For her ninth war patrol, Silversides departed Pearl Harbor on 15 February and set course for waters west of the Marianas Islands. On 16 March, she sank the cargo ship Kofuku Maru. The remainder of the patrol was devoid of worthwhile targets, so the submarine returned to Fremantle on 8 April.[clarification needed]
 

While on her tenth war patrol, again off the Marianas Islands, Silversides destroyed six enemy vessels for a total of over 14,000 tons. On 10 May, she torpedoed and sank the cargo ship Okinawa Maru, followed up with the passenger/cargo ship Mikage Maru; and then sent the converted gunboat Choan Maru Number Two beneath the waves. Ten days later, she added to her score when she sank another converted gunboat, the 998-ton Shosei Maru. On 29 May, the submarine torpedoed and sank the cargo ships Shoken Maru and Horaizan Maru; and then headed for Pearl Harbor, arriving on 11 June. Two days later, she got underway for Mare Island Navy Yard for overhaul, returning to Pearl Harbor on 12 September.

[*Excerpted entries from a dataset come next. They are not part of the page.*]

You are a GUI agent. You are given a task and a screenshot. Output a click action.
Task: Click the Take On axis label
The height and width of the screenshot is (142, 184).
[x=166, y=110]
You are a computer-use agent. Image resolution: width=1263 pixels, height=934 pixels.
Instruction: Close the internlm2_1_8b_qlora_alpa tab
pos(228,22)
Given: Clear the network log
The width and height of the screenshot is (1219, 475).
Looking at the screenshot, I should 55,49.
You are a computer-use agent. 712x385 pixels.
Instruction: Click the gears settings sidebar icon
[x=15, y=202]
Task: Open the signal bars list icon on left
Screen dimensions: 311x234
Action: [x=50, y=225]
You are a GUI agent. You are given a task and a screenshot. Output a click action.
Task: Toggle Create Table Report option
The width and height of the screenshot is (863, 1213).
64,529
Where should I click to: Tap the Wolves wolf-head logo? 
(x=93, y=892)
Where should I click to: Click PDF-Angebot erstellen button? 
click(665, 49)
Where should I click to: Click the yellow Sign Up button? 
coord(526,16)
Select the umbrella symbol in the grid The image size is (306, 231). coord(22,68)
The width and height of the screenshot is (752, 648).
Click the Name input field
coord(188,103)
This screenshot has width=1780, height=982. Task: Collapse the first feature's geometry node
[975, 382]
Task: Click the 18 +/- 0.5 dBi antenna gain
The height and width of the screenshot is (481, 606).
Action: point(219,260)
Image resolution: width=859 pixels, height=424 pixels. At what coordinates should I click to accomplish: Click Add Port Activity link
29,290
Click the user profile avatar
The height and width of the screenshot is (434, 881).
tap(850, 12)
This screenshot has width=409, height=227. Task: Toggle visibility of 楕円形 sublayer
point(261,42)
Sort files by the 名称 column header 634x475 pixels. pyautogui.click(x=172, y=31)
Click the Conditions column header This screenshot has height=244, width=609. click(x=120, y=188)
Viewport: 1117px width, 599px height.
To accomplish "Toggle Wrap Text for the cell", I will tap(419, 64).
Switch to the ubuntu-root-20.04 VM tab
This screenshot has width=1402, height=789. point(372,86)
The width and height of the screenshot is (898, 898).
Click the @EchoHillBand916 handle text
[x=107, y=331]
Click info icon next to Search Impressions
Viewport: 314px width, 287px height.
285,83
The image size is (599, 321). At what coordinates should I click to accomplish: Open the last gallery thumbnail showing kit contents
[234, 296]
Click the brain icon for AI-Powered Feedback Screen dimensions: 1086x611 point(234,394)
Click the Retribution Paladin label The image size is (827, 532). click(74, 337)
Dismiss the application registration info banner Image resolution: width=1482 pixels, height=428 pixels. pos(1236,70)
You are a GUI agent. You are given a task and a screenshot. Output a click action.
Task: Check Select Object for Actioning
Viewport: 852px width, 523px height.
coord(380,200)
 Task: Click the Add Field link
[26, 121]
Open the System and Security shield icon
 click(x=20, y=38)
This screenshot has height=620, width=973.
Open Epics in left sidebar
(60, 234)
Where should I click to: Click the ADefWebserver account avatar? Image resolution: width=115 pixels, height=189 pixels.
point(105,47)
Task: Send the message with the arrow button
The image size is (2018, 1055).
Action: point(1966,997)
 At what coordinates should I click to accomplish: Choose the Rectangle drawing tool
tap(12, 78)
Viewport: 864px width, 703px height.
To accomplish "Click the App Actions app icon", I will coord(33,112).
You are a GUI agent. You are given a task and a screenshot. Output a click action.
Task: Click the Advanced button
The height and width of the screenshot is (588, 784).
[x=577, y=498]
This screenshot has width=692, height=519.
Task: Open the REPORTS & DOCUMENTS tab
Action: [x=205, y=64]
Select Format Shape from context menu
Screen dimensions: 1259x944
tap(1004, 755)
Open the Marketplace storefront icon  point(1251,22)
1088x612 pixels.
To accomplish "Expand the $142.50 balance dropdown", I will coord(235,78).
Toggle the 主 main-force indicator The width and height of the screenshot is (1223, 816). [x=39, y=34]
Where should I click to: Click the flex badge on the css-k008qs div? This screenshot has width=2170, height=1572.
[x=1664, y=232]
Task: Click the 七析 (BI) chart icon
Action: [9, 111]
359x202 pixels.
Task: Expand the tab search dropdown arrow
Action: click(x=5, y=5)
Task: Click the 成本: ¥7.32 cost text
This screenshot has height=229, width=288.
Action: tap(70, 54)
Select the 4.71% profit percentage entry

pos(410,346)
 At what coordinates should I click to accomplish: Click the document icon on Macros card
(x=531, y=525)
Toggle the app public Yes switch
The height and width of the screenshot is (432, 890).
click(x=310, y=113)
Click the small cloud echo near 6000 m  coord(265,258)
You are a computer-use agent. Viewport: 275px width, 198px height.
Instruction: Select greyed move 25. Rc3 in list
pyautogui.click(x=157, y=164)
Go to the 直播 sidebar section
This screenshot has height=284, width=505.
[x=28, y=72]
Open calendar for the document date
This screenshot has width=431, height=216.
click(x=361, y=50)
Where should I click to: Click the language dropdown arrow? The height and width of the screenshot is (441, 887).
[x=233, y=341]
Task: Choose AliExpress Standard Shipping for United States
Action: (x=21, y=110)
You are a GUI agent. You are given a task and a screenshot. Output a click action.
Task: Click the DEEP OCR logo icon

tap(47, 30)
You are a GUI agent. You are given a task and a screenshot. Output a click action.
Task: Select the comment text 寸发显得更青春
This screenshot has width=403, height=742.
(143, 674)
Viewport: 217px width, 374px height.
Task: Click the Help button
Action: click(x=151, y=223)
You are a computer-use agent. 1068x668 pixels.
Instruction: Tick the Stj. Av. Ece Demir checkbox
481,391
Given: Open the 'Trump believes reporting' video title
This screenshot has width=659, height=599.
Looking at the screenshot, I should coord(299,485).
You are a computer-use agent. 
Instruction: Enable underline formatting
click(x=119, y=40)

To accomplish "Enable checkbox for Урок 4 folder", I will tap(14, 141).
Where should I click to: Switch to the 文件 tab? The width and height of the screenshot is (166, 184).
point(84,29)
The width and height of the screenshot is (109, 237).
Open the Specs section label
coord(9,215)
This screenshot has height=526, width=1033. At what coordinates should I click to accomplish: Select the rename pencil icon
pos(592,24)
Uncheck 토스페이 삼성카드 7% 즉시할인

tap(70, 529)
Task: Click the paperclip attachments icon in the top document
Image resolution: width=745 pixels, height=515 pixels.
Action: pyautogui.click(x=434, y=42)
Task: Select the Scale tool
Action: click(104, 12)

Eleventh and twelfth patrol: September 1944 – February 1945

Silversides cleared Pearl Harbor on 24 September for her eleventh war patrol, conducted off Kyūshū, Japan. Although this patrol was unproductive, she aided in the rescue of a stricken sister submarine. Salmon (SS-182) had been badly damaged in a severe depth charging and was forced to surface and try to escape while fighting enemy escorts in a gun battle, a task for which a submarine is badly outmatched. The gunfire flashes brought Silversides to the scene. She deliberately drew the attention of some of the escorts, then quickly dove to escape the gunfire. Soon, submarines Trigger (SS-237) and Sterlet (SS-392) joined in helping Silversides to guard Salmon, and in escorting the stricken submarine back to Saipan, arriving on 3 November. Silversides terminated her eleventh patrol at Midway Island on 23 November.
 

Silversides' twelfth war patrol commenced on 22 December 1944, and was spent in the East China Sea. Despite aggressive searching, she found few worthwhile targets. However, when an opportunity did come her way, Silversides took full advantage. On 25 January 1945, she torpedoed the 4,556-ton cargo ship Malay Maru. She returned to Midway Island on 12 February.
 

Thirteenth and fourteenth patrols: March – July 1945

During her thirteenth war patrol, Silversides was a member of a coordinated attack group with submarines Hackleback (SS-295) and Threadfin (SS-410), patrolling off Kyūshū. Although she again found few worthwhile targets, the submarine did manage to damage a large freighter and to sink a trawler before returning to Pearl Harbor on 29 April.
 

Silversides 's fourteenth and final war patrol began with departure from Pearl Harbor on 30 May. This patrol was spent on lifeguard station in support of air strikes on Honshū, Japan. On 22 July, she rescued a downed fighter pilot from the light aircraft carrier Independence (CVL-22), and two days later recovered a downed United States Army Air Forces airman. She ended this patrol at Apra Harbor, Guam, on 30 July. The submarine was undergoing refit there when the hostilities with Japan ended on 15 August.